Il day hospital oncologico, invece, resta aperto e continua la propria attività utilizzando esclusivamente personale sanitario negativo al Covid-19.
RISCHIO CONTAGIO ALL’UTIC. E’ accaduto qualche giorno fa: un paziente con un infarto in corso è stato trattato in emodinamica e dopo è risultato positivo al Covid. Sono stati fatti i tamponi a tutti gli operatori sanitari che sono entrati in contatto con lui e adesso si è in attesa dei risultati. Inoltre il reparto è stato sanificato. Il paziente ovviamente è stato posto in isolamento. Peraltro è stato approntato tutto un percorso dedicato per eventuali pazienti Covid che arrivino con un’urgenza cardiologica, con un accesso a parte alla sala operatoria dedicata.
PSICHIATRIA AL TELEFONO. Considerato il momento di emergenza, nonché la contestuale significativa riduzione dell'attività ambulatoriale ordinaria sui presidi ospedalieri, «al fine di garantire il più possibile il contatto sia con l'utenza psichiatrica, sia con i cittadini tutti della provincia di Teramo», il servizio di psichiatria di Giulianova ha pensato di attivare un numero telefonico dedicato all'ascolto, alla consulenza, e al supporto della popolazione. Dal lunedì al sabato, dalle ore 10 alle 13, nel servizio dell’ospedale di Giulianova, è attivo il numero telefonico 0858020498, a cui è preposto uno psichiatra «con il precipuo compito di fornire attenzione, consulenza e ascolto a qualunque cittadino della provincia ne senta la necessità», si legge in una nota del servizio.

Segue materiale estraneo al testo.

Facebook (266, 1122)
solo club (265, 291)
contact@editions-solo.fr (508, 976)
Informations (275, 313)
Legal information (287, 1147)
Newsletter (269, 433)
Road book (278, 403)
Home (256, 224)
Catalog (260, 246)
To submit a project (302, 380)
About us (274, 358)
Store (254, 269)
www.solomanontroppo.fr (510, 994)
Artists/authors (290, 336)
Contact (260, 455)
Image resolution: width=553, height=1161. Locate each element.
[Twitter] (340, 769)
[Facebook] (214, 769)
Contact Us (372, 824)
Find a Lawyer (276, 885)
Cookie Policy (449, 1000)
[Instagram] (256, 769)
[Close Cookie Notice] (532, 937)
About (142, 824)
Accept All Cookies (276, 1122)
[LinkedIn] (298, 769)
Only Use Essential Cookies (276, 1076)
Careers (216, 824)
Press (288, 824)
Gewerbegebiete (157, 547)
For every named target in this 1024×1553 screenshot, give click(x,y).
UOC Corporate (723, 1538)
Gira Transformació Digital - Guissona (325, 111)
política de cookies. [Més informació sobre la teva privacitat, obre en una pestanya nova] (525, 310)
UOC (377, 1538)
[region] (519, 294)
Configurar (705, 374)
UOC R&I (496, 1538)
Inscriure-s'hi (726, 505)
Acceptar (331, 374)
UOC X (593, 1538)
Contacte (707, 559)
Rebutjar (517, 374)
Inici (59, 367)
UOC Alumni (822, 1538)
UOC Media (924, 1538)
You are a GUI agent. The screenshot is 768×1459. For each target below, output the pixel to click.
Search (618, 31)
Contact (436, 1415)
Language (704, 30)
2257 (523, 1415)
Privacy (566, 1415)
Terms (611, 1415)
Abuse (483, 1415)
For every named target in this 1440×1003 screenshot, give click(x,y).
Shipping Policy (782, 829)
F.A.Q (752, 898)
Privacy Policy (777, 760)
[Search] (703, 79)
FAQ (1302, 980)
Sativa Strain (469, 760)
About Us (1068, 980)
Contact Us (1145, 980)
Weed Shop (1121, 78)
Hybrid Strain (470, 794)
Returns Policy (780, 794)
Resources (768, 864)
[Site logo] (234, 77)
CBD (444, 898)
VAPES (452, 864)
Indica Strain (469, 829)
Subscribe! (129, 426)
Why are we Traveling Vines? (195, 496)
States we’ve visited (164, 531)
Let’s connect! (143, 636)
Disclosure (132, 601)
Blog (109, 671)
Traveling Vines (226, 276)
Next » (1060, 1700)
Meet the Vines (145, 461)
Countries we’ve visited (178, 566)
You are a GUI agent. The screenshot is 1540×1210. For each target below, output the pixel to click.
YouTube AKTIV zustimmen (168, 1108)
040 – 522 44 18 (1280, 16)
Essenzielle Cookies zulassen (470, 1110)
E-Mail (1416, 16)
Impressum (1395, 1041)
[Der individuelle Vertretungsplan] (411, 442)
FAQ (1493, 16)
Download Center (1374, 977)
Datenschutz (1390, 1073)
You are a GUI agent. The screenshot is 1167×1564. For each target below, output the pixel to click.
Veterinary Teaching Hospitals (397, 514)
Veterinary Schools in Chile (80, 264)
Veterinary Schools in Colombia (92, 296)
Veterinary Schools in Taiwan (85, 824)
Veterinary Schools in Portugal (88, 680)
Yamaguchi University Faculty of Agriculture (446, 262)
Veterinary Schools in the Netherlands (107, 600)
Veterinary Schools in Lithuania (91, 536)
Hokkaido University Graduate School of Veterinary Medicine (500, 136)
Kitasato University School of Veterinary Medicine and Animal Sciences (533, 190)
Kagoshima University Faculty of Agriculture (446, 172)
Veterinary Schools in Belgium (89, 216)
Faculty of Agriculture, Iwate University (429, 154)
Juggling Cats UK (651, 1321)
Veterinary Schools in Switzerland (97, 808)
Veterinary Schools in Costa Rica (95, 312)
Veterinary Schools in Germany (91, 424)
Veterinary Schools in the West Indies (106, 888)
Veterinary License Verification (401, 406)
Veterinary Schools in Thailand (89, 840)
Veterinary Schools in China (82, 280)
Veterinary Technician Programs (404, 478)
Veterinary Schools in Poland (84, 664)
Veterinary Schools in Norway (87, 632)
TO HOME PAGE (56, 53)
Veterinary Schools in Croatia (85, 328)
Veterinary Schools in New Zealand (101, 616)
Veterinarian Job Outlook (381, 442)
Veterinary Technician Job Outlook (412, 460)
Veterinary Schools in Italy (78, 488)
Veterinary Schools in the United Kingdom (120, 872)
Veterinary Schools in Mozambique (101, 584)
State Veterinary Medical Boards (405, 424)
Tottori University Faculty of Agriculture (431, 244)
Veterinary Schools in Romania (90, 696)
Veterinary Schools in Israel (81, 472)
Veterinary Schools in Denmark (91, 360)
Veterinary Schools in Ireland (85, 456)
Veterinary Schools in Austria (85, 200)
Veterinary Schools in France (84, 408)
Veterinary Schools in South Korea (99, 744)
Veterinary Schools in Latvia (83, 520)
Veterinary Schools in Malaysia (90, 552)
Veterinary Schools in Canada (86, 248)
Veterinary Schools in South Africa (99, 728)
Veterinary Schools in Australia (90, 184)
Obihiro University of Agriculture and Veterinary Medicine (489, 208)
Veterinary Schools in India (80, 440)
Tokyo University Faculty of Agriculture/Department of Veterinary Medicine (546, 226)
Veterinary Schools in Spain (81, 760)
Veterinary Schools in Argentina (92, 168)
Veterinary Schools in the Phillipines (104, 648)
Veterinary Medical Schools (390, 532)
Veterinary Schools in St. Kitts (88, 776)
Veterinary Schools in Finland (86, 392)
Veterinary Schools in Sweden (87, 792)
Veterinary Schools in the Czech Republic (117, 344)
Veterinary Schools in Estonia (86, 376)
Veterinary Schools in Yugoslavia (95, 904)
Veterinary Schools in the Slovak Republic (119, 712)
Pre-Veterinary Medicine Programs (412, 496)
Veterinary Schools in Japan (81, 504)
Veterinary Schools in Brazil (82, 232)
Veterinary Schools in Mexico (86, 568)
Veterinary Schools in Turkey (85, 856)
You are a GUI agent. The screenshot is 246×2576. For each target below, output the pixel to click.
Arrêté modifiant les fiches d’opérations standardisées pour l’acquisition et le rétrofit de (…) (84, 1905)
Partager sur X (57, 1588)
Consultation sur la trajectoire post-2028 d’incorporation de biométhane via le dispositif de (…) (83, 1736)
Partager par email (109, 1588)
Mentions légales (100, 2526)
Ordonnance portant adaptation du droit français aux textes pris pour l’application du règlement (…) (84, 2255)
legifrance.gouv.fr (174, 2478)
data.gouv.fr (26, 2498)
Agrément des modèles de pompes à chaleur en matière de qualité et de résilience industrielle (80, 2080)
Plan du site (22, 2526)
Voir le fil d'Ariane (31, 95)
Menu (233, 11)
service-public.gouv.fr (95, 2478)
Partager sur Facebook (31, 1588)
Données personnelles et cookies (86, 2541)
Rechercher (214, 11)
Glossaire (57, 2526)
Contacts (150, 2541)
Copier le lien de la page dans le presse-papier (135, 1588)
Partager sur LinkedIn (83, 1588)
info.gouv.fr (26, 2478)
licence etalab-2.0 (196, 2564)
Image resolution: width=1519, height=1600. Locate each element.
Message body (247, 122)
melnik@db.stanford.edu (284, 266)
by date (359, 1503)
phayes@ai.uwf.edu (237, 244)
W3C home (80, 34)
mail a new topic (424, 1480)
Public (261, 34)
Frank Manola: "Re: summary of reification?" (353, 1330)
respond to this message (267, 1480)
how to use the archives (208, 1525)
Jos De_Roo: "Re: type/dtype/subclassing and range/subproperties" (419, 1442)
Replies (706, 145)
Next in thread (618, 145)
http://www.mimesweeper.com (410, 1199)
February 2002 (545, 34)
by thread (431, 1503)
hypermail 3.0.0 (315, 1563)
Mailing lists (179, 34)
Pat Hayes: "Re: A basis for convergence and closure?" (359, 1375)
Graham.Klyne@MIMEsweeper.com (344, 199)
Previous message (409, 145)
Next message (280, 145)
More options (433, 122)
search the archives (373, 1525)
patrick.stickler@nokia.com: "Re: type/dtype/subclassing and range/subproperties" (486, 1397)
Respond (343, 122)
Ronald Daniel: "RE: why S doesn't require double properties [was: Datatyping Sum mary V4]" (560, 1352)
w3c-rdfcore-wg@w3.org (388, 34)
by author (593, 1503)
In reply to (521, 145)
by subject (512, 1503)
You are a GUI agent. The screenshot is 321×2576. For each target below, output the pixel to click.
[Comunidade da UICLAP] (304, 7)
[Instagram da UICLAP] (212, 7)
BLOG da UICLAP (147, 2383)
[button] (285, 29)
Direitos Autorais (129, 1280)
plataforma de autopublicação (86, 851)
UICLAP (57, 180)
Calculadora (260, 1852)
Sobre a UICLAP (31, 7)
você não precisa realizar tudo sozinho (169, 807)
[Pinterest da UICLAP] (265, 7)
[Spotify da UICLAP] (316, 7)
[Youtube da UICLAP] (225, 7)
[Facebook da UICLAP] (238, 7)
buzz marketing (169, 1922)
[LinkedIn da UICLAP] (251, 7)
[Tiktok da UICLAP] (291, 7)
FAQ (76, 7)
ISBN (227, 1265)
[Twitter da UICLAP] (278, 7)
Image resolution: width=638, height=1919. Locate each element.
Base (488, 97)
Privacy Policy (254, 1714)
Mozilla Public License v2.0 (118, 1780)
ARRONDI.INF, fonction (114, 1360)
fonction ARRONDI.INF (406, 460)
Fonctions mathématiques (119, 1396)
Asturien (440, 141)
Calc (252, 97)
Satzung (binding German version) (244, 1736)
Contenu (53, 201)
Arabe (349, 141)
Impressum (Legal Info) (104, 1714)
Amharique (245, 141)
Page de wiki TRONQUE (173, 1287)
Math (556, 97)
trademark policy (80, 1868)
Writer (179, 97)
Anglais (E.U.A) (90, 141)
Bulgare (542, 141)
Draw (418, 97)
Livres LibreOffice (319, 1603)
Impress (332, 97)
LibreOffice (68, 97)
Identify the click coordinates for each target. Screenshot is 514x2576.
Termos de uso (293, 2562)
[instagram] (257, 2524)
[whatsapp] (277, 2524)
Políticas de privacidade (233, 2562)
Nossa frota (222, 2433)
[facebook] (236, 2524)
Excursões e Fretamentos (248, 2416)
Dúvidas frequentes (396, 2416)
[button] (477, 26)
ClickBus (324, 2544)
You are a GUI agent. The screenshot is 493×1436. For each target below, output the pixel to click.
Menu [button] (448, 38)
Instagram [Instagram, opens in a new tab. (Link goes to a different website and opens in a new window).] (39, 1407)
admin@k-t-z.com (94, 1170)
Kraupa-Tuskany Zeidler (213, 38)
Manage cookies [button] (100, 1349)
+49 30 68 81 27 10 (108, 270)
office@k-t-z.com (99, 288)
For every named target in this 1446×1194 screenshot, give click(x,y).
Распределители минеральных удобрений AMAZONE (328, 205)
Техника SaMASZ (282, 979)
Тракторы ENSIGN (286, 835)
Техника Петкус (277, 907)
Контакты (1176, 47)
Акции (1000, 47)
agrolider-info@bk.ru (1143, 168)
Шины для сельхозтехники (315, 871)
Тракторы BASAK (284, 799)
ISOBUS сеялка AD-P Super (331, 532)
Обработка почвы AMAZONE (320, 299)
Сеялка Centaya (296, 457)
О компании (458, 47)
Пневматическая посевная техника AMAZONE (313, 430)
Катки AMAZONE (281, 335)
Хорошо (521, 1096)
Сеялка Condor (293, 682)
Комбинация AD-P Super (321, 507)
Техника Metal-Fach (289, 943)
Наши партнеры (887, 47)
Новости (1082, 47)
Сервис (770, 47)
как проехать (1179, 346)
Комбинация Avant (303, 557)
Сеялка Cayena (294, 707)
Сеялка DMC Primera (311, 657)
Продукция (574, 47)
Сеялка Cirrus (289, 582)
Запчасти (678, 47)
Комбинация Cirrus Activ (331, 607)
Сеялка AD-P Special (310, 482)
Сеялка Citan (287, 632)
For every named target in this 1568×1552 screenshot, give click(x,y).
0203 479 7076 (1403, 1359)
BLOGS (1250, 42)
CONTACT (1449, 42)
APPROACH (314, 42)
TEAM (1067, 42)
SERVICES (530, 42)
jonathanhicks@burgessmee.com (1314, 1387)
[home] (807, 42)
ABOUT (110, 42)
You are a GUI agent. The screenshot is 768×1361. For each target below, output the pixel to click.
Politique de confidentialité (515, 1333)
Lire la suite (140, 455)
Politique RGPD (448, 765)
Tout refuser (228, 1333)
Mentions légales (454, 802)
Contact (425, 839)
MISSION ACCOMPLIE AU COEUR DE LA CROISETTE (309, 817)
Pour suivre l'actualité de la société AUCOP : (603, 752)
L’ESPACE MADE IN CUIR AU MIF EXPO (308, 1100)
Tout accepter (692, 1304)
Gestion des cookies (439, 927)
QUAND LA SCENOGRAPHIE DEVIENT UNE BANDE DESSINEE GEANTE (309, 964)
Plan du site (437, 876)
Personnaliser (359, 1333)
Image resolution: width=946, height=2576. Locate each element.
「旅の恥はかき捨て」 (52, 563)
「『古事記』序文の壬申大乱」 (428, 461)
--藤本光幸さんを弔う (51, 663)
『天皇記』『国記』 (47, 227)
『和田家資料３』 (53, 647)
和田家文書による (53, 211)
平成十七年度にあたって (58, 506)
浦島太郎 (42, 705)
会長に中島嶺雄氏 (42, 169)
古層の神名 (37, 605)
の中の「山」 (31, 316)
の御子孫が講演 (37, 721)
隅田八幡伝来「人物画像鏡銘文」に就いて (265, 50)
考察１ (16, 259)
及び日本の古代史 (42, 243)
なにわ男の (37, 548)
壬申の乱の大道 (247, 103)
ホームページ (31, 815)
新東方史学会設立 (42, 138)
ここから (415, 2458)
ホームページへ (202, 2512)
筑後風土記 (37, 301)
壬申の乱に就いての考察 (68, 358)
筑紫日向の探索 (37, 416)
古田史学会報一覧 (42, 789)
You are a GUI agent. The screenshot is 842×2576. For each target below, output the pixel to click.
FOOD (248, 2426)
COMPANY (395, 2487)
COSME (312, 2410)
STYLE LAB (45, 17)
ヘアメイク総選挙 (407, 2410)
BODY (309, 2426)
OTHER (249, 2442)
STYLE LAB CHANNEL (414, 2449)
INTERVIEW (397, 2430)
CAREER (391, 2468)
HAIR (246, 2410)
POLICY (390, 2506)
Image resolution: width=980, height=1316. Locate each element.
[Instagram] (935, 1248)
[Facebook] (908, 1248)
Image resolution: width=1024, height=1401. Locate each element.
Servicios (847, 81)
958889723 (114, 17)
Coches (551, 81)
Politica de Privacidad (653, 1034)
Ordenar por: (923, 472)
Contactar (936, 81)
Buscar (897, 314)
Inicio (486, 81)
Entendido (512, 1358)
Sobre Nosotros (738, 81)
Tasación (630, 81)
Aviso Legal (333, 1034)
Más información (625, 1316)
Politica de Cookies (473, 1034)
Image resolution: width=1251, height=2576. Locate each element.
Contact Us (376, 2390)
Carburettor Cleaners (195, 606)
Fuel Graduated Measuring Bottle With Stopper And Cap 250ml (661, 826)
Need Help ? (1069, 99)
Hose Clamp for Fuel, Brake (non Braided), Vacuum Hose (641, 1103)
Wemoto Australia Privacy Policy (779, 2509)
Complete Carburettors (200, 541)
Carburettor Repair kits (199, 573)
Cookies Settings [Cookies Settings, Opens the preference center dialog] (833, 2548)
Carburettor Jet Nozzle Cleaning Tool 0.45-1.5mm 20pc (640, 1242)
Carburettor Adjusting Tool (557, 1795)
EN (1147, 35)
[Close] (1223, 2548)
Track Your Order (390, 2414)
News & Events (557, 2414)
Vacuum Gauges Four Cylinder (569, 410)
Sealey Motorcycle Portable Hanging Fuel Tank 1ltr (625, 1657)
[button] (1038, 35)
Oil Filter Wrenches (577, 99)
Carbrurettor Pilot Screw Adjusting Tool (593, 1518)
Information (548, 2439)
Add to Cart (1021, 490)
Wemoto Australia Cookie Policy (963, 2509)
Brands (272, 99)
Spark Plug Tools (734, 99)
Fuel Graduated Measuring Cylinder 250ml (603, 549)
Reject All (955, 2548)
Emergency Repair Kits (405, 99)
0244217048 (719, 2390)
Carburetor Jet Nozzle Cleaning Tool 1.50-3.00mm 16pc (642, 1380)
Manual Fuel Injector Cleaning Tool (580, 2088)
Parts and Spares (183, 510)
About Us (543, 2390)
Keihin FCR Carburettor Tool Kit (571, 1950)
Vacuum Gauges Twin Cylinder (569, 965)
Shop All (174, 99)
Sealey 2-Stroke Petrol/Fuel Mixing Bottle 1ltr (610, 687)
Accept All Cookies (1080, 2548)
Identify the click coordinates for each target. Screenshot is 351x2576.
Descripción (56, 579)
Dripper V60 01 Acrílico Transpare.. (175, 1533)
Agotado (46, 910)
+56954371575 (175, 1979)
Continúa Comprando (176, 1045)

RIANIMAZIONE COVID. Sono in dirittura di arrivo i lavori per approntare la Rianimazione Covid nell’ex sanatorio a Teramo. Dovrebbero terminare venerdì ma poi ci sarà bisogno di un collaudo dell’impianto che eroga gas medicali, quindi l’attivazione slitterà alla prossima settimana. Il reparto sarà dotato di eccezionali misure di sicurezza per evitare qualsiasi contagio.